Now that sleep has come into this conversation of Nostalgia, I think my obsession with the past is also because everything I want to change about myself, wouldn’t have been an issue ten years back. Hence my obsession with the past seems to stem from an aspiration for the future. This includes an absence of scrolling, more clicking than tapping, and a general lack of interruptions in life. Now, you might be of the opinion that it is my problem. I could just exchange my smartphone for a brick phone, get done with my social media accounts, use one of them scroll blocks, or so on.
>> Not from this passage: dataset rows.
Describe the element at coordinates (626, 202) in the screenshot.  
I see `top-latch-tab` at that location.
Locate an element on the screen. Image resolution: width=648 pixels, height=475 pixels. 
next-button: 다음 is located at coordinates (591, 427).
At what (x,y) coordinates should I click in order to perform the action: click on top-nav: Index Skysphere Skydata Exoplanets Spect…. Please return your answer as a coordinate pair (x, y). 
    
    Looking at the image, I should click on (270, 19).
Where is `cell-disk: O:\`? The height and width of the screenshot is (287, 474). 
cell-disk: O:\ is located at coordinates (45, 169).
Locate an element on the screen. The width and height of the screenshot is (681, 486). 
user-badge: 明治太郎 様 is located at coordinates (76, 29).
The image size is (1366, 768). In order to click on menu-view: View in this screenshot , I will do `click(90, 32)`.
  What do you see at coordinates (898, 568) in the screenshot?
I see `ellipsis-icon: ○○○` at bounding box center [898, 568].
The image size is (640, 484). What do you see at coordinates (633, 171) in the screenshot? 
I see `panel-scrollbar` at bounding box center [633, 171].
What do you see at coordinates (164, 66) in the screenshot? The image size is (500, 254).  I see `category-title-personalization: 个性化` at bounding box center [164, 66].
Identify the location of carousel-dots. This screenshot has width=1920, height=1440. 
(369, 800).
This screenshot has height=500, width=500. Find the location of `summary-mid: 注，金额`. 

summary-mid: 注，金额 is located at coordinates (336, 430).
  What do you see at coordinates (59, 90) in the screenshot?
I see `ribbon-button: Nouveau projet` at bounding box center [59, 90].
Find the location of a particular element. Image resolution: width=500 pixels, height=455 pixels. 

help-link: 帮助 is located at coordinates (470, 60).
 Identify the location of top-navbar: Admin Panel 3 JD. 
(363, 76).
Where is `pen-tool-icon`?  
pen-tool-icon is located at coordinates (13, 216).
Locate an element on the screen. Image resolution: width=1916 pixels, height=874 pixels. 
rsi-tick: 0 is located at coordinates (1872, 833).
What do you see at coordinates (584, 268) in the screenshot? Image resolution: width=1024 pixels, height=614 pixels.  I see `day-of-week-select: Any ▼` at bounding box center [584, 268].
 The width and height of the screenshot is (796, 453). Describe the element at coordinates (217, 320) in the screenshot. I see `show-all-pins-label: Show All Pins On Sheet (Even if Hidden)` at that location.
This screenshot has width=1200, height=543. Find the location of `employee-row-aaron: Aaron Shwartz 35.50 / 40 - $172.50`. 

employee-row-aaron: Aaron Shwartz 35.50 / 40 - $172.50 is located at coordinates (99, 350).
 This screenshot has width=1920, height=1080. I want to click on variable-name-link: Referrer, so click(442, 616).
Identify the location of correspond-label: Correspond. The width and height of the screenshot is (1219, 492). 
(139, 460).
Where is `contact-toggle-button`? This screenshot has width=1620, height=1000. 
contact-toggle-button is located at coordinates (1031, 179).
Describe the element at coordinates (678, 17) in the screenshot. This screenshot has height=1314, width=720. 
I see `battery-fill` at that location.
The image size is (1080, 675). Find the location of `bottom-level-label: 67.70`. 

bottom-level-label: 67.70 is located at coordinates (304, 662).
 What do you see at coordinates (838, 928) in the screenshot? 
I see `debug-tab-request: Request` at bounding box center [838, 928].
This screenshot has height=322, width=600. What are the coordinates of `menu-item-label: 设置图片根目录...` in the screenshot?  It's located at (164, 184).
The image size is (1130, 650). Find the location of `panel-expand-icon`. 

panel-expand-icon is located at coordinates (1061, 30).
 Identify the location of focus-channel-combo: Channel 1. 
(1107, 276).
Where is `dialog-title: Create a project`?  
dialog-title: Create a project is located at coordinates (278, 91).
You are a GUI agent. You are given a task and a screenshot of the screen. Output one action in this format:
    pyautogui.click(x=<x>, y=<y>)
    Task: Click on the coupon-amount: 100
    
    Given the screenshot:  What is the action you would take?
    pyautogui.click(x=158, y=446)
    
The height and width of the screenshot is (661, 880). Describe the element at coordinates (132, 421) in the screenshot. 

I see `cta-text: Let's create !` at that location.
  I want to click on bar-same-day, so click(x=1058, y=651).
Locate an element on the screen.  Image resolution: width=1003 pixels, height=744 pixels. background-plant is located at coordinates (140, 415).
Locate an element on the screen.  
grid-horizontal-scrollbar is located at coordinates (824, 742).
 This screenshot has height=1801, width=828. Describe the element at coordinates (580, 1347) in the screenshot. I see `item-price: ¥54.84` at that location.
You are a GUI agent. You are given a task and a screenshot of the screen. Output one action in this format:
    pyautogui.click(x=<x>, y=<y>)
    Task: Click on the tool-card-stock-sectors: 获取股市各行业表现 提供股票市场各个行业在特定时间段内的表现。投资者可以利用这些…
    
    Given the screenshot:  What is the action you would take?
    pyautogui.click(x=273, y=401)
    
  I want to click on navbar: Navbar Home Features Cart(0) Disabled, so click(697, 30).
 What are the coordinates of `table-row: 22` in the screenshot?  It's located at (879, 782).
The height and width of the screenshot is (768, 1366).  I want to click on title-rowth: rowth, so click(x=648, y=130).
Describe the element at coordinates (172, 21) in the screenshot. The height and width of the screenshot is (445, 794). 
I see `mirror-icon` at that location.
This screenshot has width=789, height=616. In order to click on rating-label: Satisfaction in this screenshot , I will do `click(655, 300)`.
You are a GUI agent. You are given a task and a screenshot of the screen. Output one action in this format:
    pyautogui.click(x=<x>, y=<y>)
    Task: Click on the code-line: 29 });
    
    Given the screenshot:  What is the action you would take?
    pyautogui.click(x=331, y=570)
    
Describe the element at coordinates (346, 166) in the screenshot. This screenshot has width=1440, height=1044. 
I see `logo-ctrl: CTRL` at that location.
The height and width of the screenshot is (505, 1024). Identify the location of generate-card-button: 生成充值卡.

The thing, is human contact has now evolved (rather backwards) to be over these kinds of devices. Interview schedules come on WhatsApp, the kind of companies I might get employed in post job openings on the gram (Let’s not start with LinkedIn), & even payments are made by tapping the screen. These are not necessarily bad things, but when someone is borderline addicted and is trying to reduce use, the world doesn’t really allow it to happen. Imagine trying to cut down on alcohol, and finding a job, but how easy is that going to be if jobs are posted on a notice board hidden in a bar? Or living in a world where more often than not, your salary is dispensed through a bar in the locality. Who wouldn’t want a drink on payday? And who’s keeping count after the first drink?